== Your task ==
Scan the records and identify every line in which the string "Uncheck" occurs, then return those lines.

(Collected data entries)
****************

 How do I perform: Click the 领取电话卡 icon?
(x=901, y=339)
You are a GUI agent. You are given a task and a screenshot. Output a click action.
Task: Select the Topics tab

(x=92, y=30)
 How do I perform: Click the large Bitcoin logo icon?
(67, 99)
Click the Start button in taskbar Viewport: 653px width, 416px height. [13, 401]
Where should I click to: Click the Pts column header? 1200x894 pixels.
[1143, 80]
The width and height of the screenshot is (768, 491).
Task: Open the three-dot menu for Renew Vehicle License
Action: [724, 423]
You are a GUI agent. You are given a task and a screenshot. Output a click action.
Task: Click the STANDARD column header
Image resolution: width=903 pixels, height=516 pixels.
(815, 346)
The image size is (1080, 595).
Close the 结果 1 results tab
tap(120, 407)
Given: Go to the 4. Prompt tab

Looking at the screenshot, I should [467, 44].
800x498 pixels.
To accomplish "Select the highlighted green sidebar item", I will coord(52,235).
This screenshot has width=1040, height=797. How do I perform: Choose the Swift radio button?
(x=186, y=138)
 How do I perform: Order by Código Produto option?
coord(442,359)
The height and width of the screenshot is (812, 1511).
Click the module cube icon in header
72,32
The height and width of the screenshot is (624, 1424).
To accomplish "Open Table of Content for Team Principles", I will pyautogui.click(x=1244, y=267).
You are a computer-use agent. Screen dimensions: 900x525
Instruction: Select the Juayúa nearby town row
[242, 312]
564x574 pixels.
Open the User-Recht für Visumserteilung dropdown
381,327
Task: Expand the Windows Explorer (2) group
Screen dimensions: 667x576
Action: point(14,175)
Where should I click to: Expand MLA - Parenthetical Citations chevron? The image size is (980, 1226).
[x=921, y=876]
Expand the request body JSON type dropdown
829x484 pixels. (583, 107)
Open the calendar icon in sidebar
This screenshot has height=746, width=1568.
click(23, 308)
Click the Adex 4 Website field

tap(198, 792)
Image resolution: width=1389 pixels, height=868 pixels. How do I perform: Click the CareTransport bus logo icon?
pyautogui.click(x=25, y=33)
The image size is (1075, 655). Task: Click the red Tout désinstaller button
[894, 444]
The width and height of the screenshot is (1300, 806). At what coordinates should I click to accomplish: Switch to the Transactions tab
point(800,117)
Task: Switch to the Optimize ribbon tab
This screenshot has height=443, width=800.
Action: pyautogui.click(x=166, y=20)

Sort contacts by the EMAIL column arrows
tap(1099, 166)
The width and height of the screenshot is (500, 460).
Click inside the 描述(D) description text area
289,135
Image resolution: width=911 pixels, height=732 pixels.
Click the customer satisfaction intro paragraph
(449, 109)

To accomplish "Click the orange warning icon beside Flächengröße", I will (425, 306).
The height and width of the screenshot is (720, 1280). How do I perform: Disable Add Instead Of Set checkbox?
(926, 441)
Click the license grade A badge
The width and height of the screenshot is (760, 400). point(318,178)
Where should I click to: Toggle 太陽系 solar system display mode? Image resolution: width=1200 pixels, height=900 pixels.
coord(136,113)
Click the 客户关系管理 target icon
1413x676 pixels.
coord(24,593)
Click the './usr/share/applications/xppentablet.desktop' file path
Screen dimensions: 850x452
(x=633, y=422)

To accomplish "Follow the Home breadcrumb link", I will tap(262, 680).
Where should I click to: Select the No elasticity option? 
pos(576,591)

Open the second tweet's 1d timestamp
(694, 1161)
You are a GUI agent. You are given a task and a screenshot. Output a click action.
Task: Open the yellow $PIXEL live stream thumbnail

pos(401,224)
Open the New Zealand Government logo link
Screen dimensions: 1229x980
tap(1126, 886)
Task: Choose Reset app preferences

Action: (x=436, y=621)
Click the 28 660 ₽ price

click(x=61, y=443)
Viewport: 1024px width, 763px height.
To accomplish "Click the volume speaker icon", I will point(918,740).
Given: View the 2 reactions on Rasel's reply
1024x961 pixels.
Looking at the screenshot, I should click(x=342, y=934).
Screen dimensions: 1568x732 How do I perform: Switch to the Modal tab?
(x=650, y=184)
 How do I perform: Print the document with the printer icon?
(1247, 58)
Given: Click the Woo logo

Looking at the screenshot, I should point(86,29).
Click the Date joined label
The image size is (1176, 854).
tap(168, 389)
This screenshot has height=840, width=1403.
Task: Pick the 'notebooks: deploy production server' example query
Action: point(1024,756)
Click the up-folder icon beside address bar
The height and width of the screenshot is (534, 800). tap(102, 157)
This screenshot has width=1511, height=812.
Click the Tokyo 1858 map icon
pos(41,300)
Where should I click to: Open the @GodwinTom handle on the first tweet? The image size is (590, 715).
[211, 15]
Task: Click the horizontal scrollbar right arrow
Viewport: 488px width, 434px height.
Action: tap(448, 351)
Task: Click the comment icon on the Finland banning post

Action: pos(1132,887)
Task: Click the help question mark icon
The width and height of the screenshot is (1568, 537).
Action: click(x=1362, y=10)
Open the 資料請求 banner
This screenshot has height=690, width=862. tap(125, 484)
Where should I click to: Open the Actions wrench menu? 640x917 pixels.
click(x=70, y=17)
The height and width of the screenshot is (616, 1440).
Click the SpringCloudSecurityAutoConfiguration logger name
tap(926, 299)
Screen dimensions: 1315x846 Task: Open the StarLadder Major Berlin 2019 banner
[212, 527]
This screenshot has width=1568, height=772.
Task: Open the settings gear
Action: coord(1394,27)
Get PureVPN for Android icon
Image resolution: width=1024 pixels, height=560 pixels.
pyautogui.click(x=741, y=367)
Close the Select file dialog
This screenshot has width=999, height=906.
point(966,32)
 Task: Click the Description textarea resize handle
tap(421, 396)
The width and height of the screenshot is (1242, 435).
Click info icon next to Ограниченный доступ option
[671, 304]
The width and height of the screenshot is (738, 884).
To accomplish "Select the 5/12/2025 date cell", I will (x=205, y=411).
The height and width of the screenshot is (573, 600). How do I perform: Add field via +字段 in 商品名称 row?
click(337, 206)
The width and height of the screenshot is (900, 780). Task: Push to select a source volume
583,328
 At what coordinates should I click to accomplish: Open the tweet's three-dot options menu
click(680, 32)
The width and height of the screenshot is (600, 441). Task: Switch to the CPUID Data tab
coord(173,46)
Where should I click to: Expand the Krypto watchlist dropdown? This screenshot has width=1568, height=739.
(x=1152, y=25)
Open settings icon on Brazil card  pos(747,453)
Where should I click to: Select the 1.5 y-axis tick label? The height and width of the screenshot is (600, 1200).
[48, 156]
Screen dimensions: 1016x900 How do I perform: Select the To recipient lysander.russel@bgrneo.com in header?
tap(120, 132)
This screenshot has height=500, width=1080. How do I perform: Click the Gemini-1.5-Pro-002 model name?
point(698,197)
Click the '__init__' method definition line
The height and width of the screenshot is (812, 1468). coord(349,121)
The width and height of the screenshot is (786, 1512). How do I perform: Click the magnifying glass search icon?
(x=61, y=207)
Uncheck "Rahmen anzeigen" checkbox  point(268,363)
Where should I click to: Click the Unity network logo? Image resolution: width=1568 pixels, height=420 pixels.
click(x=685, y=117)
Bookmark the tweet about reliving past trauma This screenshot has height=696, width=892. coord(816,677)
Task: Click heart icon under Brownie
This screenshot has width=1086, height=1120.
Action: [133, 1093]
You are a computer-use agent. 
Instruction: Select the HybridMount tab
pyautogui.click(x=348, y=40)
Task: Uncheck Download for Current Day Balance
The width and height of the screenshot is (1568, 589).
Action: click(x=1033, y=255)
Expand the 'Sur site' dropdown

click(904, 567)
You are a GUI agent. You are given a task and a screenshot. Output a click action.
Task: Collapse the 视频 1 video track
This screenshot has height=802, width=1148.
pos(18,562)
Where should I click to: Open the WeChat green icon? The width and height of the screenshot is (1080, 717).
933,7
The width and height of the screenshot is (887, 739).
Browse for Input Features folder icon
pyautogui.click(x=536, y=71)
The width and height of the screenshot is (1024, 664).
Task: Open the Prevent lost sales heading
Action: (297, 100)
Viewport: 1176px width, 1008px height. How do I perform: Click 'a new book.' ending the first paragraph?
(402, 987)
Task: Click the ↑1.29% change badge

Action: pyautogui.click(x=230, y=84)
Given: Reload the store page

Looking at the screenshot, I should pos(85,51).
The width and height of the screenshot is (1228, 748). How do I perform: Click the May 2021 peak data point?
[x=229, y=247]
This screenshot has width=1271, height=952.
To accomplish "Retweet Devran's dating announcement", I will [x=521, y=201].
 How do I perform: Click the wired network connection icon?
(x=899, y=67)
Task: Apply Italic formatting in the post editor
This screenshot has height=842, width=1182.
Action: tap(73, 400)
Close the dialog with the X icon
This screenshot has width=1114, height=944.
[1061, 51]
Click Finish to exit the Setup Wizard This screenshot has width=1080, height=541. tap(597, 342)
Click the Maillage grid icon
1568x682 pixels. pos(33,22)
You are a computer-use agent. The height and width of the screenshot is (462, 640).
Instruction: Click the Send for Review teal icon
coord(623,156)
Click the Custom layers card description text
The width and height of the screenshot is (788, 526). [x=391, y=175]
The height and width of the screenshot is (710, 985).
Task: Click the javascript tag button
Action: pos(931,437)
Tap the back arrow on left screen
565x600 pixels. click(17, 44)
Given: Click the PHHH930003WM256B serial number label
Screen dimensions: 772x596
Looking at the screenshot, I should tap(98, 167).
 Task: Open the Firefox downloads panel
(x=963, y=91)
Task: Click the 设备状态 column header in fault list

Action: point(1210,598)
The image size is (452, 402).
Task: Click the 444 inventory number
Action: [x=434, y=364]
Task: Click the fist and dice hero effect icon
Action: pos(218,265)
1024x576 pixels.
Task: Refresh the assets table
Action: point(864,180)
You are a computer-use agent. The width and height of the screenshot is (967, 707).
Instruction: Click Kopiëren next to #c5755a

****************

== Result of this task ==
Uncheck "Rahmen anzeigen" checkbox  point(268,363)
Task: Uncheck Download for Current Day Balance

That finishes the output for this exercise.